With typical systems at Apple, you get responses back in 10-30 minutes, depending on the size of the project. Remember, a big company has millions of lines of code. With this system, we had it down to the minute. An engineer could check-in code and before switching contexts, get an email pointing out an error. They could fix code they had just written.

It was brilliant and everyone on the team bought into it. You could check out our project at any time and it always worked. What a productivity win that was. Otherwise, someone could update to the latest code and it wouldn’t even build or it would have an egregious performance problem.

Demanding

I won’t lie and say that the engineers were very, very demanding and also micromanaged a lot of things that I didn’t always agree with. But I loved that they cared so much about the work I was doing. In other jobs, I often felt like I was doing all this work and no one was taking advantage of it.

I was also responsible for writing tools and everyone was expected to write SwiftUI projects. This was very difficult for me, having no experience with anything but very, very simple graphics. I was so excited to even draw a box on the screen with a line or two of code.

Disintegration

Unfortunately, this project had an unhappy ending, and only for me. Craig Federighi, the head of the iOS group, wanted Amber in his organization, so they got slurped up. They offered me a job in a different group, NOT on the Amber team.

The reason they did that is because I was a tools person and their tools team was an organization-wide team, rather than team specific. Plus, it was back in the same organization I had left from the Calendar team.

I pondered long and hard and I actually changed my mind several times. Ultimately, I declined. I don’t regret it. I wanted to work on Amber, not UIKit and Springboard.
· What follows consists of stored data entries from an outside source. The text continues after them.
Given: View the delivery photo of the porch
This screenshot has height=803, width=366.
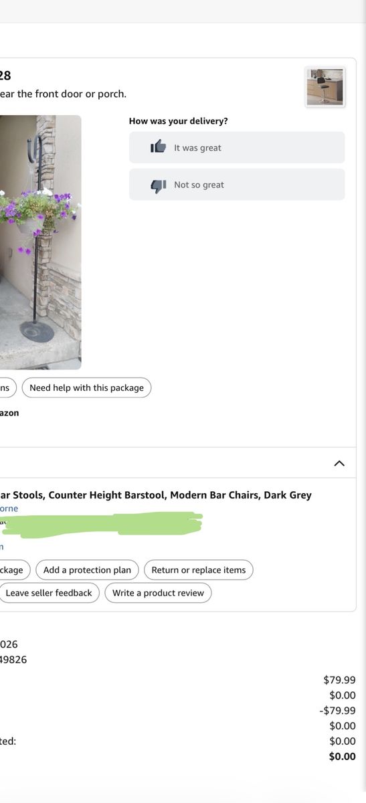Looking at the screenshot, I should (40, 242).
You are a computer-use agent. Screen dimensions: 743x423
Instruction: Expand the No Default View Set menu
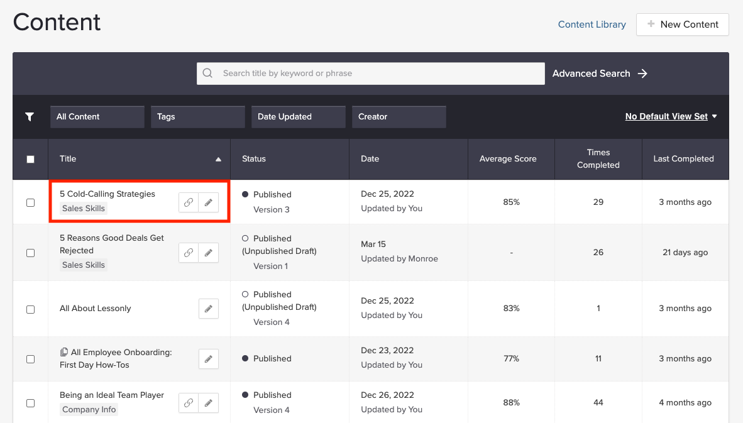click(x=671, y=116)
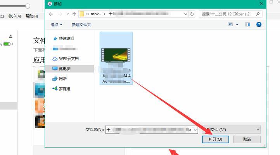The height and width of the screenshot is (155, 280).
Task: Click the 取消 button
Action: (x=247, y=139)
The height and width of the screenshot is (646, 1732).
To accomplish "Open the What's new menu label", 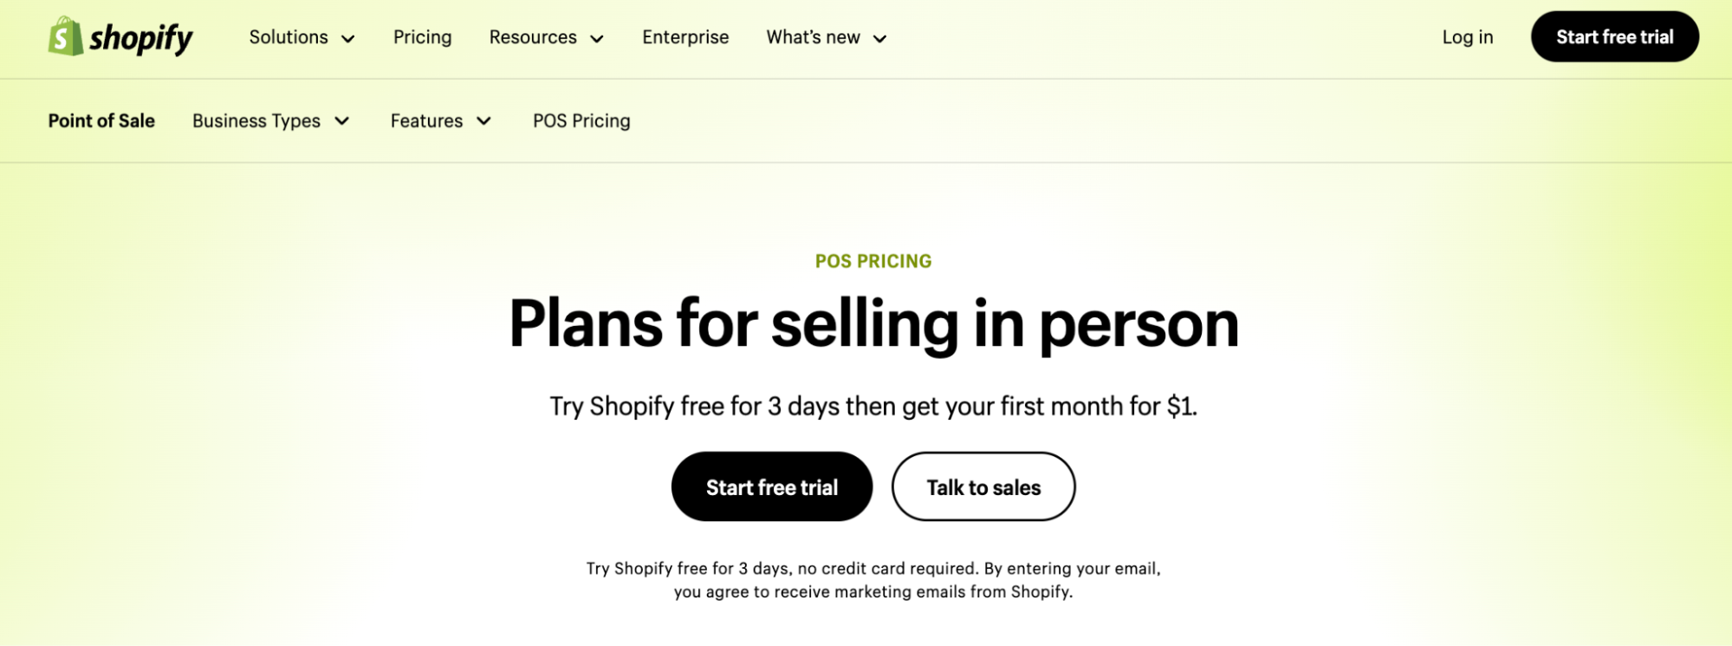I will (x=813, y=37).
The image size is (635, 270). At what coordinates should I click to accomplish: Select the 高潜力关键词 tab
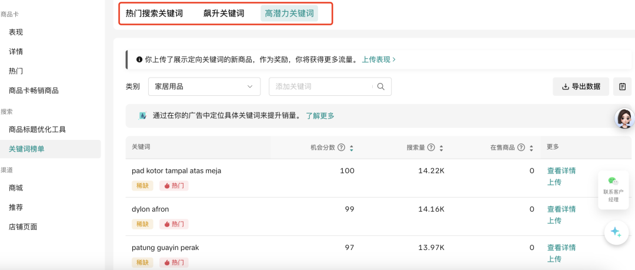pos(289,14)
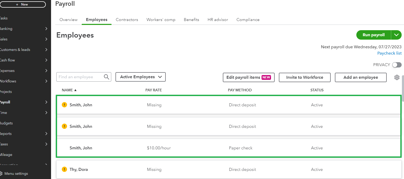Click the Add an employee button
404x179 pixels.
pyautogui.click(x=361, y=77)
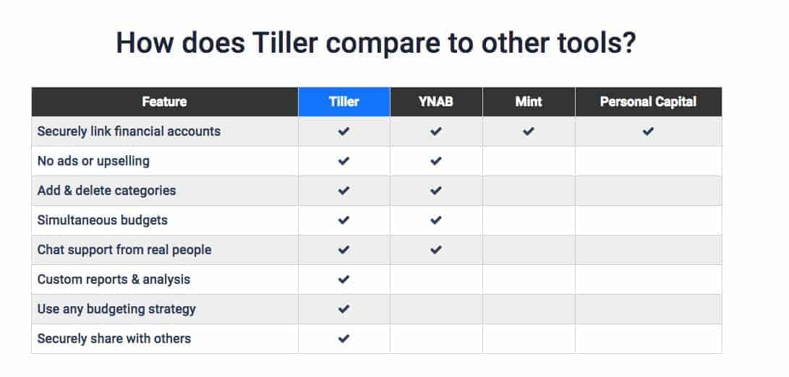Click Mint checkmark for Securely link financial accounts
Screen dimensions: 789x377
(529, 131)
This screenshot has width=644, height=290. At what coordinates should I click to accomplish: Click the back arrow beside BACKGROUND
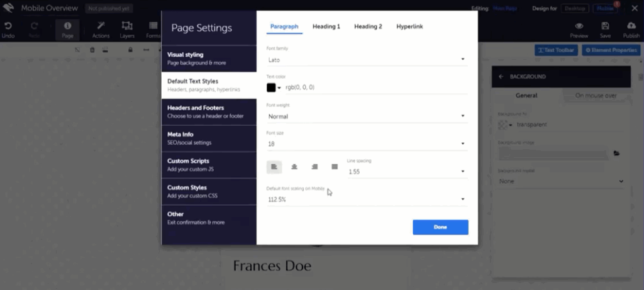pos(501,76)
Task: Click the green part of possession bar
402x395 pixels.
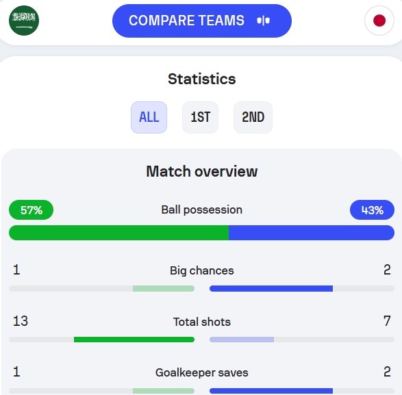Action: tap(118, 233)
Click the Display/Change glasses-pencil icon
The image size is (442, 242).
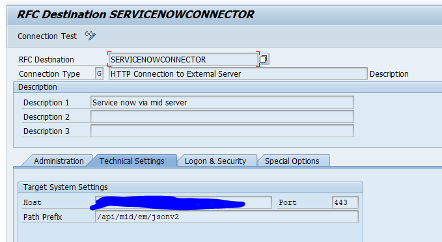(x=90, y=36)
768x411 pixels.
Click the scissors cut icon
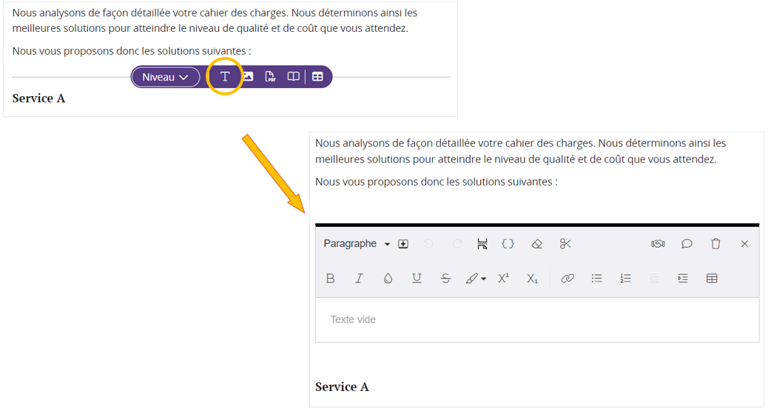pos(566,244)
Nothing against them, it just didn’t interest me.

Conclusion

So, in less than 2 years, I went from being elated to deflated. When they eventually shipped Amber as SwiftUI, I was thrilled. It’s a great technology and I like to think I had a small part in it. I heard that some of my systems continued to be used even after I was taken from the team.

Thanks to everyone I worked with, including some that I didn’t mention such as Tom Witkin, who was so patient with me in learning SwiftUI.